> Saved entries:
*** Begin section ***

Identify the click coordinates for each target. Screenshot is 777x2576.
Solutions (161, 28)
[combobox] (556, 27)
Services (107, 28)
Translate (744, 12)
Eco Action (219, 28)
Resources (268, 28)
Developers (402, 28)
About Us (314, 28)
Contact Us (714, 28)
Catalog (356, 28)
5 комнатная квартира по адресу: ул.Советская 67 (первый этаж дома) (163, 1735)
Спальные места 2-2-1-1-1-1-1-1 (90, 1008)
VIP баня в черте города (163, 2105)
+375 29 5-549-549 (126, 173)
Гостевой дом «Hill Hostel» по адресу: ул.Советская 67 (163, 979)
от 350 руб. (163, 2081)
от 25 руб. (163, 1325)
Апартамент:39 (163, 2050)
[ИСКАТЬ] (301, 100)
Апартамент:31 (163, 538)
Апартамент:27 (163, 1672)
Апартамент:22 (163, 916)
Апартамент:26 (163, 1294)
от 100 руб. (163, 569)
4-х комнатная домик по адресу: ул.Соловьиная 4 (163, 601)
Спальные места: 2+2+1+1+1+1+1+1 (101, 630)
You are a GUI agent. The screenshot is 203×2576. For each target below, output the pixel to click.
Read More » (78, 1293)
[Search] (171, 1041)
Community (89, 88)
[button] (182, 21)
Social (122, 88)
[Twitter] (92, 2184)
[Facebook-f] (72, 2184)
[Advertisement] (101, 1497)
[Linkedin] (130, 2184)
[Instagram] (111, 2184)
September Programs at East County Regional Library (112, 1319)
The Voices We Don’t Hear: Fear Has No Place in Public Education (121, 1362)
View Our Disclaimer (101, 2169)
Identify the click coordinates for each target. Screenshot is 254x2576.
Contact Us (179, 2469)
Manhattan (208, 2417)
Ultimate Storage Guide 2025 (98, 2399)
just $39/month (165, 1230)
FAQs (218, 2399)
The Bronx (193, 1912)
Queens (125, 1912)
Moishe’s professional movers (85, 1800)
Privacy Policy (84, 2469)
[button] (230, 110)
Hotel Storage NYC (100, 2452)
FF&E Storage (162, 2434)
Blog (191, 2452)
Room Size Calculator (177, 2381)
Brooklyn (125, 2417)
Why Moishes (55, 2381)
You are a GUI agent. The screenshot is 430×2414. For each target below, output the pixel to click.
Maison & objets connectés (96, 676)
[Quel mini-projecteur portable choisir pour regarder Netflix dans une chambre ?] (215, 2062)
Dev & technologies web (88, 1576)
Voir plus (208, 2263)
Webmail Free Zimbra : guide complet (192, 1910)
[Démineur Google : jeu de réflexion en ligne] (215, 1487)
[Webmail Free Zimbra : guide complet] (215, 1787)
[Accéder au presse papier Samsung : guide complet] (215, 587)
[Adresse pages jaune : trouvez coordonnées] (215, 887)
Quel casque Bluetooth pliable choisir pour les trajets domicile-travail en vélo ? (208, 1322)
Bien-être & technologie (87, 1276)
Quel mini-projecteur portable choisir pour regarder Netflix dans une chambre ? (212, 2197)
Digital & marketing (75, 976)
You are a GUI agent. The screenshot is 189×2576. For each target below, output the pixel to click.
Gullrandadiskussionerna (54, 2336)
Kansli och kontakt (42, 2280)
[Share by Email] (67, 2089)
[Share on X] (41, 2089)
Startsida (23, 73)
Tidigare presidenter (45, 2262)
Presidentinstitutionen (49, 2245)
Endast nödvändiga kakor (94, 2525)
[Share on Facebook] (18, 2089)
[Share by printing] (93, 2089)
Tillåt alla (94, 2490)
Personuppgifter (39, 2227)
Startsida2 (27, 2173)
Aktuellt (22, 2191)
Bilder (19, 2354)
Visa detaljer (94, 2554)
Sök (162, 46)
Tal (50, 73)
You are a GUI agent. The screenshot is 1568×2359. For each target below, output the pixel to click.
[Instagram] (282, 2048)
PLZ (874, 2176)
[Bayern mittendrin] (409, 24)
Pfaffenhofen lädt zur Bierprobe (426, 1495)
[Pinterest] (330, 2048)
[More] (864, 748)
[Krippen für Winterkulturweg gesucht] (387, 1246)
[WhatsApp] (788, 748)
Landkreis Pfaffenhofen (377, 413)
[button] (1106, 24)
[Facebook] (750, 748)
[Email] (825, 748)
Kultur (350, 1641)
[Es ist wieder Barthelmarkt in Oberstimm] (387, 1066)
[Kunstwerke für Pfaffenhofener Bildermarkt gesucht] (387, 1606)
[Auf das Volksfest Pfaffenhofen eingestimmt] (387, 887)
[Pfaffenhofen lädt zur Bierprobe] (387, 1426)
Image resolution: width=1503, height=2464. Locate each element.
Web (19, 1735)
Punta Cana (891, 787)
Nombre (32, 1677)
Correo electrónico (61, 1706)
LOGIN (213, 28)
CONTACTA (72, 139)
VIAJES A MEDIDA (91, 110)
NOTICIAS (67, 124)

*** End section ***

> Exercise directions: Go through the records and output them all, word for word.

> Result of this exercise:
Identify the click coordinates for each target. Screenshot is 777x2576.
Solutions (161, 28)
[combobox] (556, 27)
Services (107, 28)
Translate (744, 12)
Eco Action (219, 28)
Resources (268, 28)
Developers (402, 28)
About Us (314, 28)
Contact Us (714, 28)
Catalog (356, 28)
5 комнатная квартира по адресу: ул.Советская 67 (первый этаж дома) (163, 1735)
Спальные места 2-2-1-1-1-1-1-1 (90, 1008)
VIP баня в черте города (163, 2105)
+375 29 5-549-549 (126, 173)
Гостевой дом «Hill Hostel» по адресу: ул.Советская 67 (163, 979)
от 350 руб. (163, 2081)
от 25 руб. (163, 1325)
Апартамент:39 (163, 2050)
[ИСКАТЬ] (301, 100)
Апартамент:31 (163, 538)
Апартамент:27 (163, 1672)
Апартамент:22 (163, 916)
Апартамент:26 (163, 1294)
от 100 руб. (163, 569)
4-х комнатная домик по адресу: ул.Соловьиная 4 (163, 601)
Спальные места: 2+2+1+1+1+1+1+1 (101, 630)
You are a GUI agent. The screenshot is 203×2576. For each target below, output the pixel to click.
Read More » (78, 1293)
[Search] (171, 1041)
Community (89, 88)
[button] (182, 21)
Social (122, 88)
[Twitter] (92, 2184)
[Facebook-f] (72, 2184)
[Advertisement] (101, 1497)
[Linkedin] (130, 2184)
[Instagram] (111, 2184)
September Programs at East County Regional Library (112, 1319)
The Voices We Don’t Hear: Fear Has No Place in Public Education (121, 1362)
View Our Disclaimer (101, 2169)
Identify the click coordinates for each target. Screenshot is 254x2576.
Contact Us (179, 2469)
Manhattan (208, 2417)
Ultimate Storage Guide 2025 (98, 2399)
just $39/month (165, 1230)
FAQs (218, 2399)
The Bronx (193, 1912)
Queens (125, 1912)
Moishe’s professional movers (85, 1800)
Privacy Policy (84, 2469)
[button] (230, 110)
Hotel Storage NYC (100, 2452)
FF&E Storage (162, 2434)
Blog (191, 2452)
Room Size Calculator (177, 2381)
Brooklyn (125, 2417)
Why Moishes (55, 2381)
You are a GUI agent. The screenshot is 430×2414. For each target below, output the pixel to click.
Maison & objets connectés (96, 676)
[Quel mini-projecteur portable choisir pour regarder Netflix dans une chambre ?] (215, 2062)
Dev & technologies web (88, 1576)
Voir plus (208, 2263)
Webmail Free Zimbra : guide complet (192, 1910)
[Démineur Google : jeu de réflexion en ligne] (215, 1487)
[Webmail Free Zimbra : guide complet] (215, 1787)
[Accéder au presse papier Samsung : guide complet] (215, 587)
[Adresse pages jaune : trouvez coordonnées] (215, 887)
Quel casque Bluetooth pliable choisir pour les trajets domicile-travail en vélo ? (208, 1322)
Bien-être & technologie (87, 1276)
Quel mini-projecteur portable choisir pour regarder Netflix dans une chambre ? (212, 2197)
Digital & marketing (75, 976)
You are a GUI agent. The screenshot is 189×2576. For each target below, output the pixel to click.
Gullrandadiskussionerna (54, 2336)
Kansli och kontakt (42, 2280)
[Share by Email] (67, 2089)
[Share on X] (41, 2089)
Startsida (23, 73)
Tidigare presidenter (45, 2262)
Presidentinstitutionen (49, 2245)
Endast nödvändiga kakor (94, 2525)
[Share on Facebook] (18, 2089)
[Share by printing] (93, 2089)
Tillåt alla (94, 2490)
Personuppgifter (39, 2227)
Startsida2 (27, 2173)
Aktuellt (22, 2191)
Bilder (19, 2354)
Visa detaljer (94, 2554)
Sök (162, 46)
Tal (50, 73)
You are a GUI agent. The screenshot is 1568×2359. For each target below, output the pixel to click.
[Instagram] (282, 2048)
PLZ (874, 2176)
[Bayern mittendrin] (409, 24)
Pfaffenhofen lädt zur Bierprobe (426, 1495)
[Pinterest] (330, 2048)
[More] (864, 748)
[Krippen für Winterkulturweg gesucht] (387, 1246)
[WhatsApp] (788, 748)
Landkreis Pfaffenhofen (377, 413)
[button] (1106, 24)
[Facebook] (750, 748)
[Email] (825, 748)
Kultur (350, 1641)
[Es ist wieder Barthelmarkt in Oberstimm] (387, 1066)
[Kunstwerke für Pfaffenhofener Bildermarkt gesucht] (387, 1606)
[Auf das Volksfest Pfaffenhofen eingestimmt] (387, 887)
[Pfaffenhofen lädt zur Bierprobe] (387, 1426)
Image resolution: width=1503, height=2464. Locate each element.
Web (19, 1735)
Punta Cana (891, 787)
Nombre (32, 1677)
Correo electrónico (61, 1706)
LOGIN (213, 28)
CONTACTA (72, 139)
VIAJES A MEDIDA (91, 110)
NOTICIAS (67, 124)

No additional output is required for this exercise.